(This is Once Upon a Time in Hollywood film review, which is a Tarantino film about the 1969 alternate timeline set in Hollywood)
Tarantino is back, but this time his movie seems to be more of a slice-of-life genre rather than the gritty action to the likes of Inglorious Basterds or Django Unchained. Once Upon a Time in Hollywood is really a sort of homage to the old classic Hollywood back in their heydays in alternate timeline.
The film is directed by the famous Quentin Tarantino himself, along with plenty of A-star actors and others such as Leonardo DiCaprio, Brad Pitt, Margot Robbie, Emile Hirsch, Margaret Qualley, Timothy Olyphant, Austin Butler, Dakota Fanning, Bruce Dern, and Al Pacino. Now, let’s get down to the Once Upon a Time in Hollywood film review to see if can match its predecessors in terms of quality and storytelling!
The film has actually not much of a plot to speak of, as it relies on multiple perspectives of actors working in Hollywood, and also documenting their lives there sort of. But the main leads are actor Rick Dalton and his stunt double Cliff Booth, and it sees them going through rough period in their lives where their stardom is fading. What will happen?
Once Upon a Time in Hollywood Film Review
This film is once again a fine example of the management of expectations. If you’re expecting something along the lines of… Inglorious Basterds or Django Unchained then you will be sorely disappointed. This is much more along the lines of Pulp Fiction. A collection of moments instead of a very story driven plot. If I were to classify this film into a genre, it would be slice of life.
Does the story really even matter? I don’t think it does. But it is true that some Context might help you understand this film better. Charles Manson was the Head of a cult whose members had committed a gruesome multiple murder on some members of Hollywood High society one night. One of the murdered is Margot Robbie’s character, Sharon Tate. This bit of information serves to frame the ending of the movie better, give it more meaning and also to of course better give a reason for why she is in the movie at all.
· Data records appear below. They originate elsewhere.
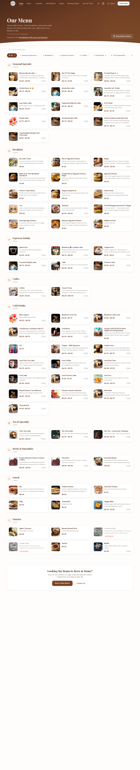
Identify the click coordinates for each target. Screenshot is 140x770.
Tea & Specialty (120, 55)
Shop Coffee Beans (62, 583)
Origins (61, 3)
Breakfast (49, 55)
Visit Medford (50, 3)
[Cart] (103, 3)
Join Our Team (87, 3)
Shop (29, 3)
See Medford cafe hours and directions (33, 37)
Does the story really even matter? I don’t think it does
But the main bulk of the movie really isn’t about any of that, it’s pretty much about the daily life, shenanigans and relationship between the 2 main leads. One a Hollywood action star has-been struggling to get his career back on track and also at the same time coming to terms with the fact that he is a has-been. The other is his laid back, devil may care stuntman.
So if the story isn’t the point of this film? What is? Moments!
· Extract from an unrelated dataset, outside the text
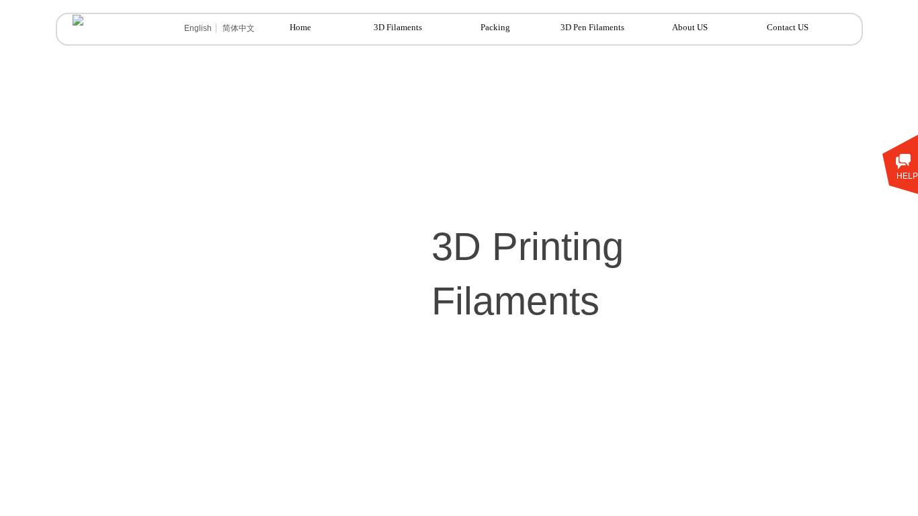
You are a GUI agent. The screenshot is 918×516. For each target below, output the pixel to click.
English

So if the story isn’t the point of this film? What is? Moments. This film is made up of scenarios that are supplemented by an amazing script by tarantino and some great fucking acting and improv of the actors. The film may not have a very….. Compelling plot but god dayum do some moments wow me. This isn’t an example of how to write compelling plot for your film but it is many good examples of how to film different kinds of scenes with different kinds of tones.
This film sort of reminded me of THE classic spaghetti Western “The good, the bad and the ugly”. In a sense that it too was very much a collection of very interesting, well shot and well acted scenarios strung together by a plot which may or may not have mattered. Of course, that film had a more cohesive and compelling plot and hence is a better film overall.
Is the sacrifice of good scenes better for the greater good of the overall plot even though you have boring moments in between?
But it does make me wonder, is the sacrifice of good scenes better for the greater good of the overall plot even though you have boring moments in between? Or is it perhaps better to make sure every single scene you shoot is an interesting scene but the overall plot ends up being nonsensical and maybe even inconsequential in the end?
Ultimately this film is a homage to the decadent and wacky Hollywood lifestyle of the 60s and 70s. It is a slice of life comedy.